Fig. 7. TBX3 directly represses PLD1 expression at transcriptional level leading to inhibition of YAP/TAZ activity.

(A) TBX3 mRNA expression is negatively correlated with PLD1 mRNA expression in the TCGA-LIHC dataset. (B) Overexpression of TBX3 significantly reduces PLD1 mRNA expression in human HCC cell lines. (C) Ablation of Tbx3 significantly increases Pld1 mRNA expression in c-Met/β-Catenin mouse HCCs. (D) Overexpression of TBX3 leads to reduced cellular PA levels in Li-7 HCC cells.
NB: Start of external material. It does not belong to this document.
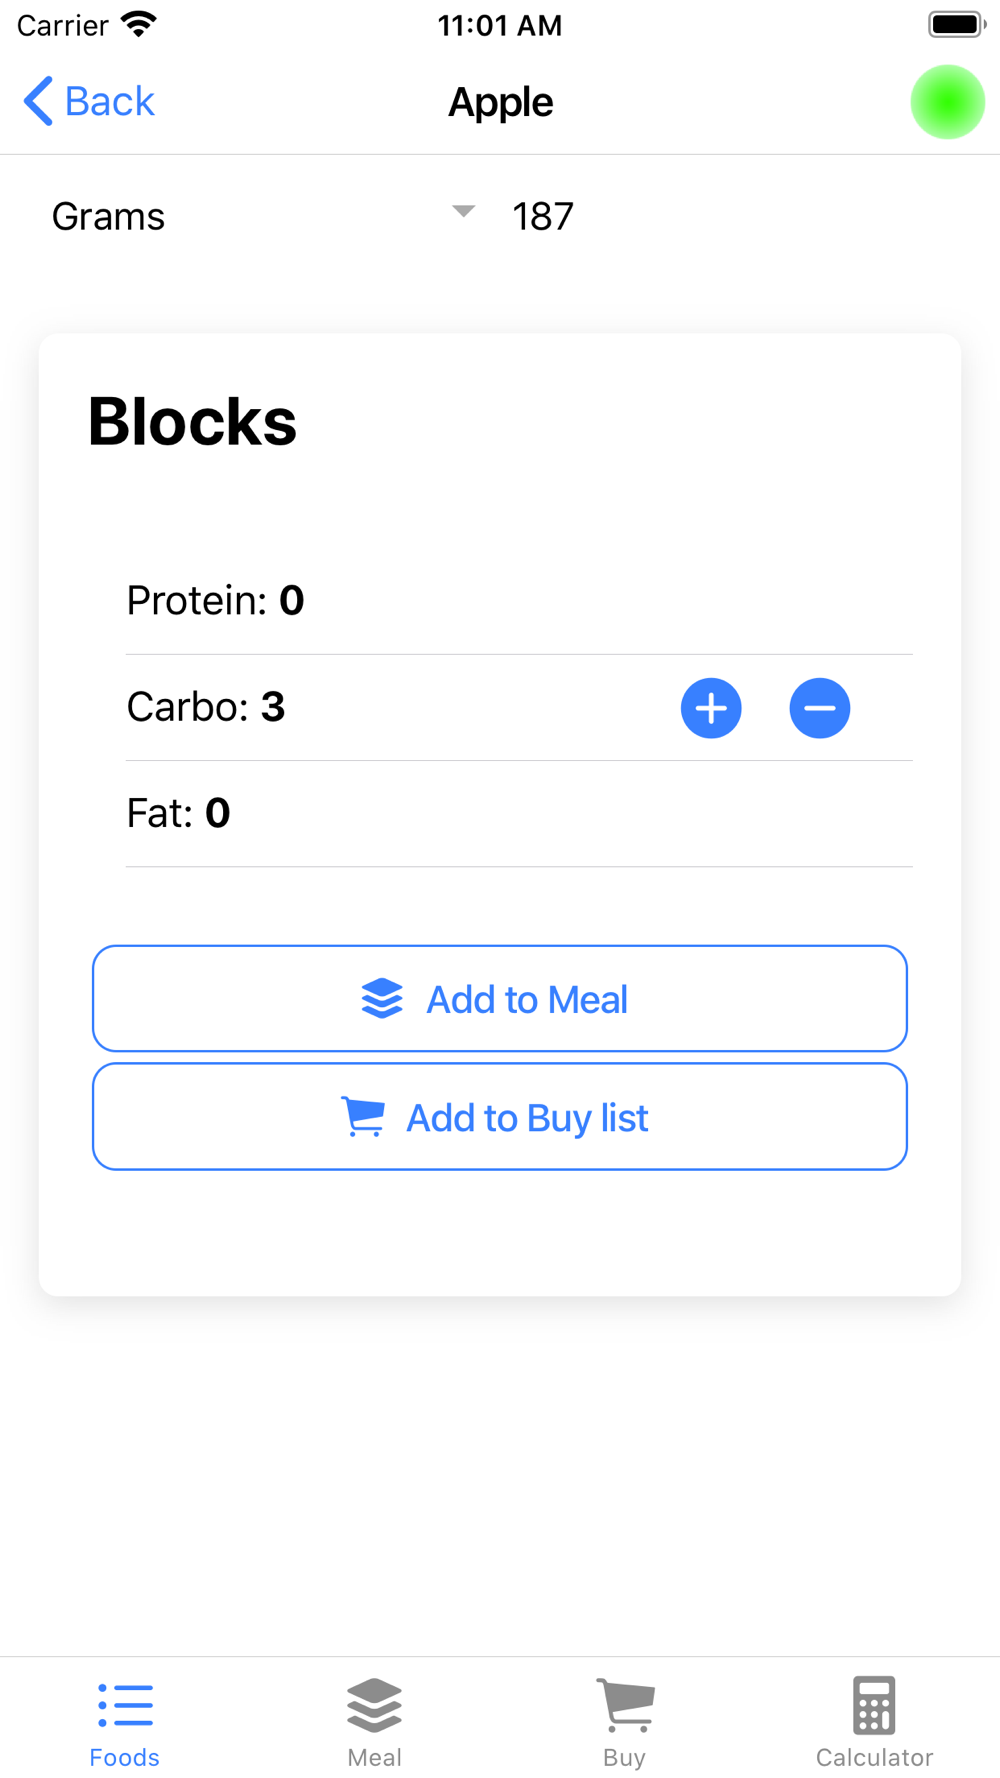Screen dimensions: 1000x1778
Task: Tap the Wi-Fi status bar icon
Action: (x=139, y=24)
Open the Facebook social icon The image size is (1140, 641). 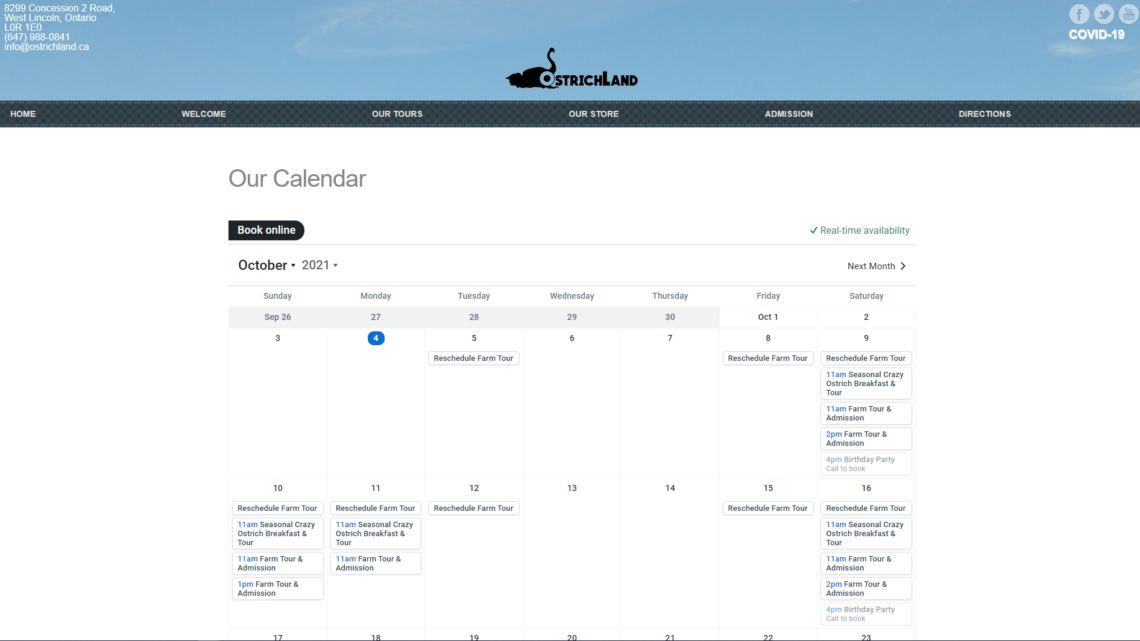pyautogui.click(x=1079, y=14)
No serum was used as a control. (E) ChIP-PCR assay shows that exogenous TBX3 protein directly binds to the PLD1 promoter in Li-7 and MHCC-97H cells. (F) ChIP-PCR assay shows that endogenous TBX3 protein directly binds to the PLD1 promoter in HepG2 cells. (G) qRT-PCR shows that exogenous PA rescues TBX3 induced downregulation of YAP/TAZ targets (CTGF and CYR61). (H) qRT-PCR shows that overexpression of PLD1 prevents TBX3 induced downregulation of CTGF and CYR61. (I) Study design. (J) The liver weight and liver to body weight ratio of c-Met/β-Catenin/PLD1 and c-Met/β-Catenin/pT3 mice. r, Spearman’s correlation coefficient; IP, immunoprecipitation; ChIP-PCR: Chromatin immunoprecipitation-PCR; qRT-PCR, quantitative reverse transcription PCR; HTVi, hydrodynamic tail vein injection. n.s., not significant; *P < 0.05; **P < 0.01; ***P < 0.001; ****P < 0.0001. (B, C, J) Mean ± SD; Unpaired t-test or Welch's t-test. (D, G, H) Mean ± SD; One-way ANOVA test.